2 files changed, 37 insertions, 230 deletions
diff --git a/kernel/sched/bfs.c b/kernel/sched/bfs.c
index 4168a5527..60b9ab785 100644
--- a/kernel/sched/bfs.c
+++ b/kernel/sched/bfs.c
@@ -137,7 +137,7 @@
 
 void print_scheduler_version(void)
 {
-	printk(KERN_INFO "BFS CPU scheduler v0.490 by Con Kolivas.\n");
+	printk(KERN_INFO "BFS CPU scheduler v0.497 by Con Kolivas.\n");
 }
 
 /*
@@ -204,7 +204,7 @@ struct global_rq {
 	int iso_ticks;
 	bool iso_refractory;
 
-	skiplist_node *node;
+	skiplist_node node;
 	skiplist *sl;
 };
 
@@ -546,7 +546,7 @@ static inline bool deadline_after(u64 deadline, u64 time)
  */
 static inline bool task_queued(struct task_struct *p)
 {
-	return p->node;
+	return !skiplist_node_empty(&p->node);
 }
 
 /*
@@ -557,8 +557,7 @@ static inline bool task_queued(struct task_struct *p)
  */
 static void dequeue_task(struct task_struct *p)
 {
-	skiplist_delnode(grq.node, grq.sl, p->node);
-	p->node = NULL;
+	skiplist_delete(grq.sl, &p->node);
 	sched_info_dequeued(task_rq(p), p);
 }
 
@@ -622,7 +621,7 @@ static void enqueue_task(struct task_struct *p, struct rq *rq)

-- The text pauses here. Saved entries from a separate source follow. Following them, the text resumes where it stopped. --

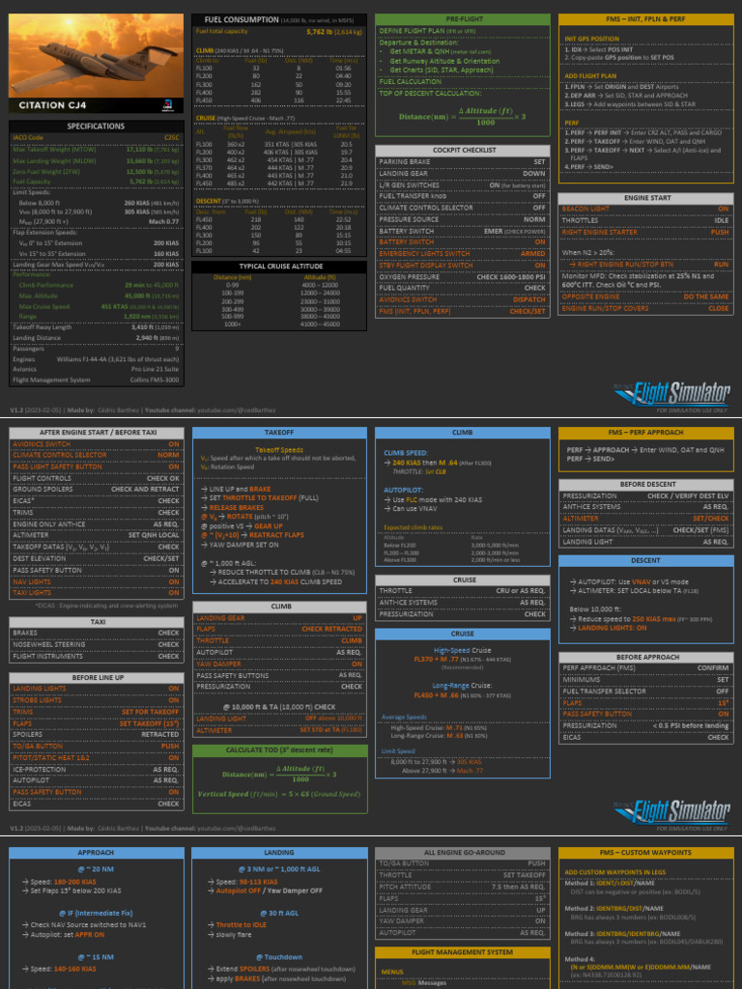Click the Cessna logo on the aircraft photo

[168, 104]
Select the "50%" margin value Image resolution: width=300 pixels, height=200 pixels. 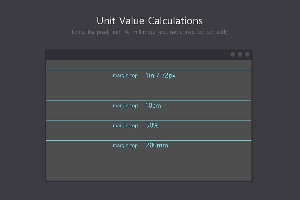pos(152,126)
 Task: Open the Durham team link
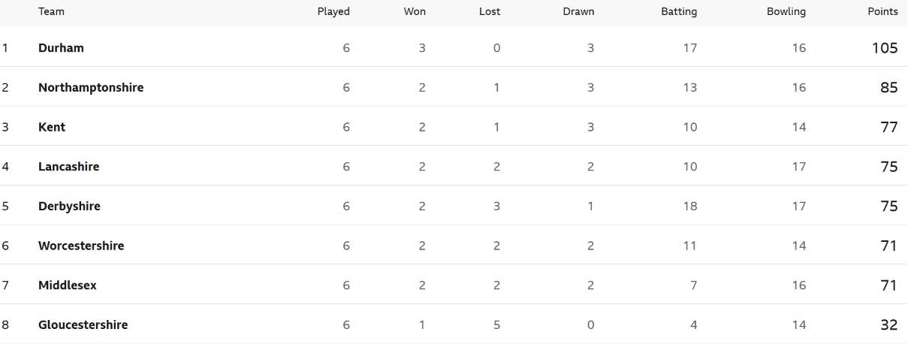tap(61, 47)
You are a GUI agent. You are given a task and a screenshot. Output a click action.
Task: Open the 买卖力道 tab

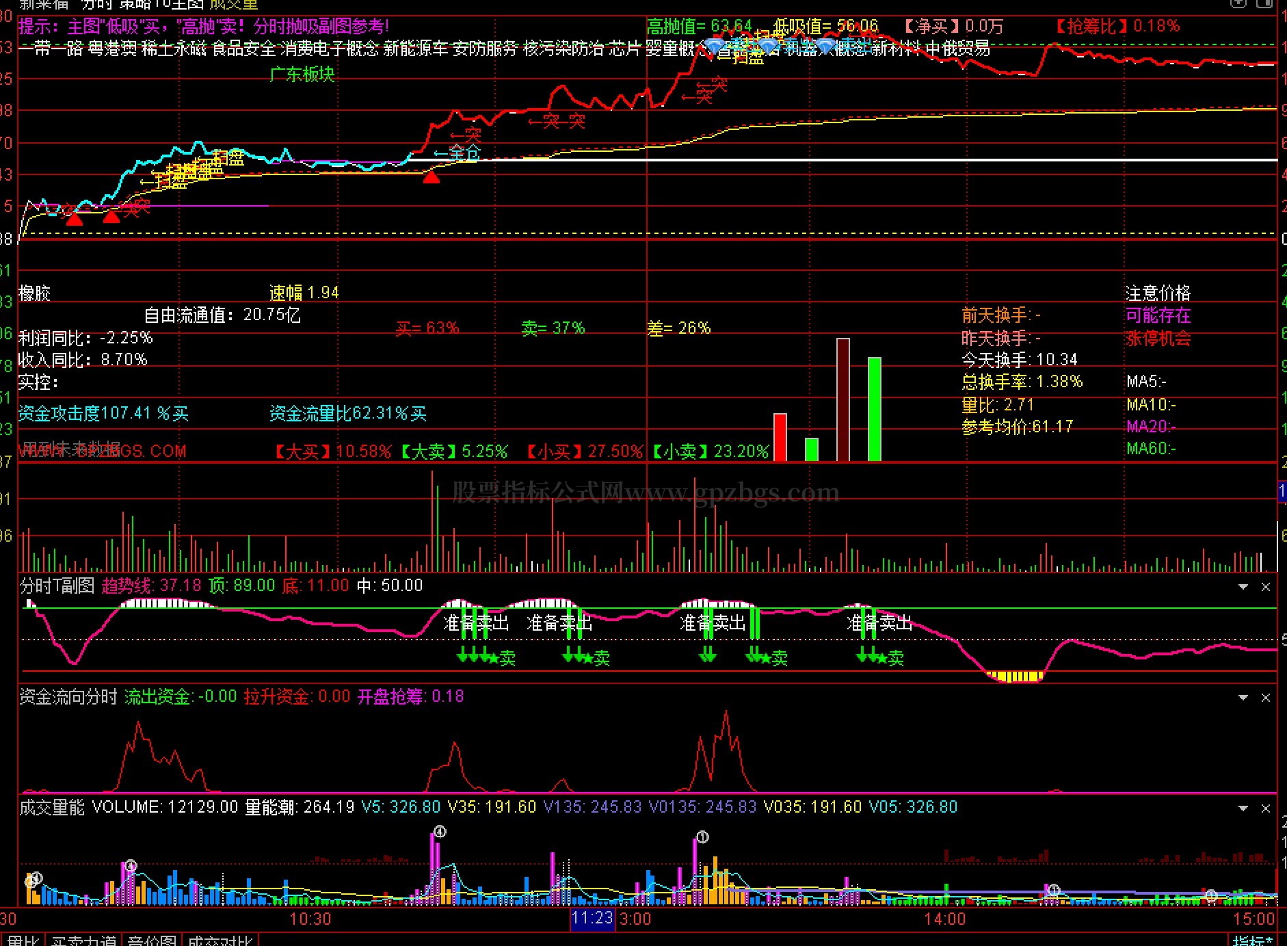click(83, 940)
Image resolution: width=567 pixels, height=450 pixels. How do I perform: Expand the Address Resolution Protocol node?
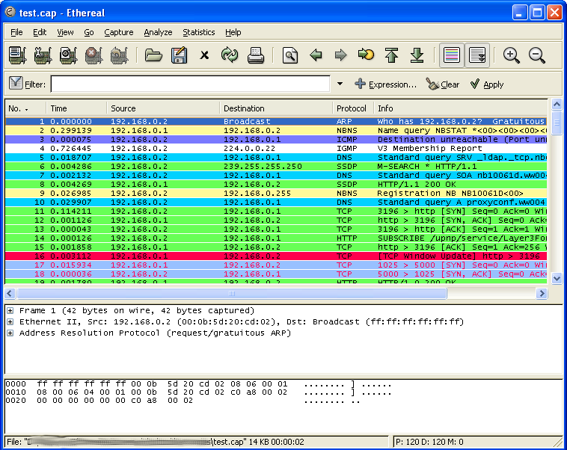[10, 333]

 	 * so mask out ~microseconds as the random seed for skiplist insertion.
 	 */
 	randseed = (grq.niffies >> 10) & 0xFFFFFFFF;
-	p->node = skiplist_insert(grq.node, grq.sl, sl_id, p, randseed);
+	skiplist_insert(grq.sl, &p->node, sl_id, p, randseed);
 	sched_info_queued(rq, p);
 }
 
@@ -693,7 +692,7 @@ static int best_smt_bias(struct rq *this_rq)
 
 		if (rq_idle(rq))
 			continue;
-		if (!rq->online)
+		if (unlikely(!rq->online))
 			continue;
 		if (!rq->rq_mm)
 			continue;
@@ -818,10 +817,7 @@ static bool suitable_idle_cpus(struct task_struct *p)

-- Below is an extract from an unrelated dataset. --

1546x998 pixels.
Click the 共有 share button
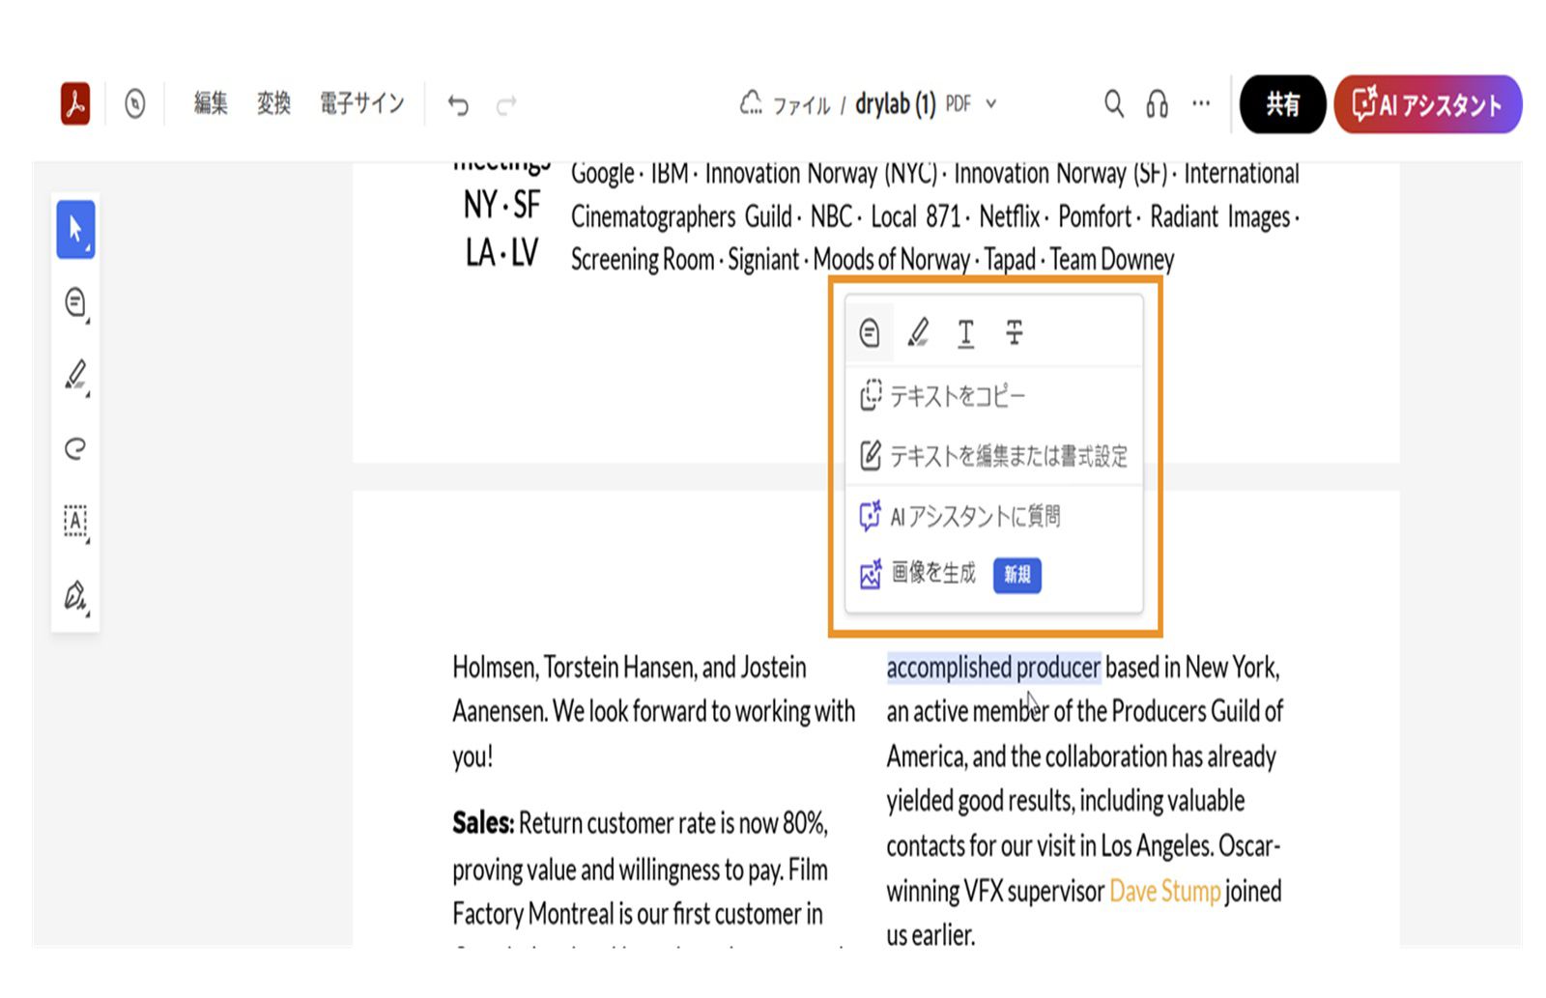[1282, 103]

 #define CPUIDLE_CACHE_BUSY	(4)
 #define CPUIDLE_DIFF_CPU	(8)
 #define CPUIDLE_THREAD_BUSY	(16)
-#define CPUIDLE_THROTTLED	(32)
-#define CPUIDLE_DIFF_NODE	(64)
-
-static inline bool scaling_rq(struct rq *rq);
+#define CPUIDLE_DIFF_NODE	(32)
 
 /*
  * The best idle CPU is chosen according to the CPUIDLE ranking above where the
@@ -840,9 +836,9 @@ static inline bool scaling_rq(struct rq *rq);
  */
 static int best_mask_cpu(int best_cpu, struct rq *rq, cpumask_t *tmpmask)
 {
-	int best_ranking = CPUIDLE_DIFF_NODE | CPUIDLE_THROTTLED |
-		CPUIDLE_THREAD_BUSY | CPUIDLE_DIFF_CPU | CPUIDLE_CACHE_BUSY |
-		CPUIDLE_DIFF_CORE | CPUIDLE_DIFF_THREAD;
+	int best_ranking = CPUIDLE_DIFF_NODE | CPUIDLE_THREAD_BUSY |
+		CPUIDLE_DIFF_CPU | CPUIDLE_CACHE_BUSY | CPUIDLE_DIFF_CORE |
+		CPUIDLE_DIFF_THREAD;
 	int cpu_tmp;
 
 	if (cpumask_test_cpu(best_cpu, tmpmask))

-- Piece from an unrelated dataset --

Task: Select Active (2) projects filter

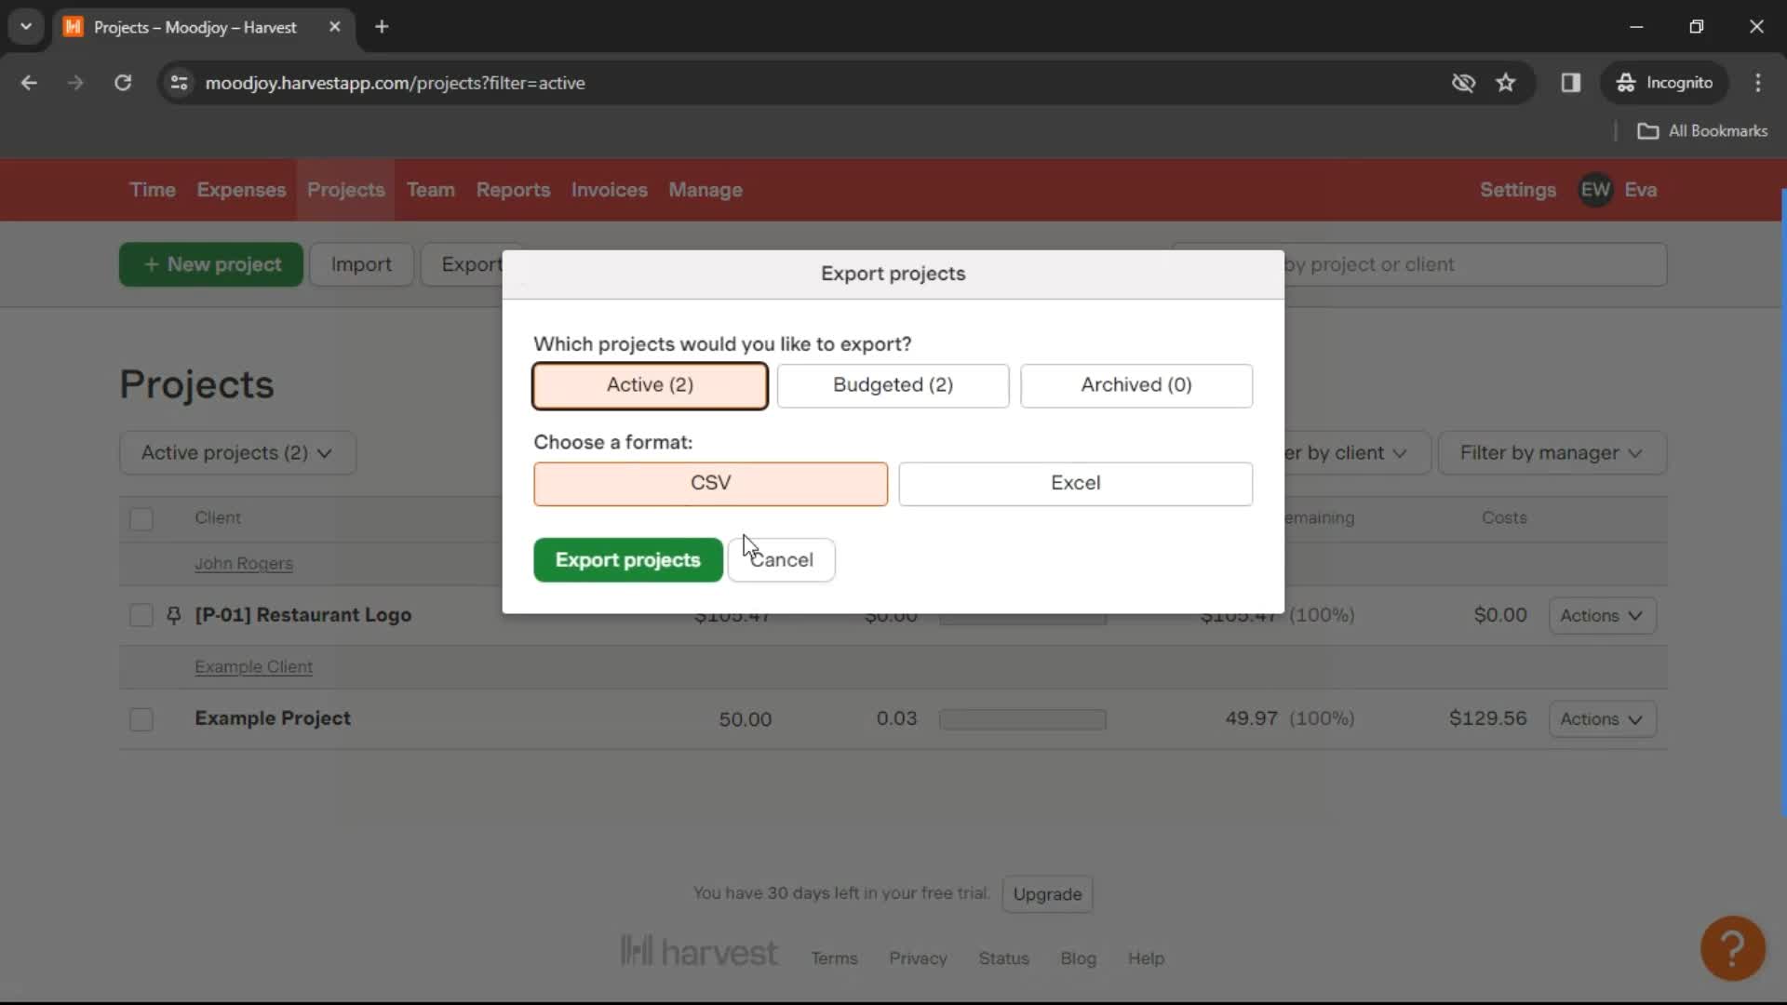Action: (x=650, y=384)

@@ -875,9 +871,6 @@ static int best_mask_cpu(int best_cpu, struct rq *rq, cpumask_t *tmpmask)
 		if (!(tmp_rq->siblings_idle(tmp_rq)))
 			ranking |= CPUIDLE_THREAD_BUSY;
 #endif
-		if (scaling_rq(tmp_rq))
-			ranking |= CPUIDLE_THROTTLED;
-
 		if (ranking < best_ranking) {
 			best_cpu = cpu_tmp;
 			best_ranking = ranking;
@@ -887,12 +880,6 @@ out:
 	return best_cpu;
 }
 
-static void resched_best_mask(int best_cpu, struct rq *rq, cpumask_t *tmpmask)
-{
-	best_cpu = best_mask_cpu(best_cpu, rq, tmpmask);
-	resched_curr(cpu_rq(best_cpu));
-}
-
 bool cpus_share_cache(int this_cpu, int that_cpu)
 {
 	struct rq *this_rq = cpu_rq(this_cpu);
@@ -920,25 +907,6 @@ static inline void resched_suitable_idle(struct task_struct *p)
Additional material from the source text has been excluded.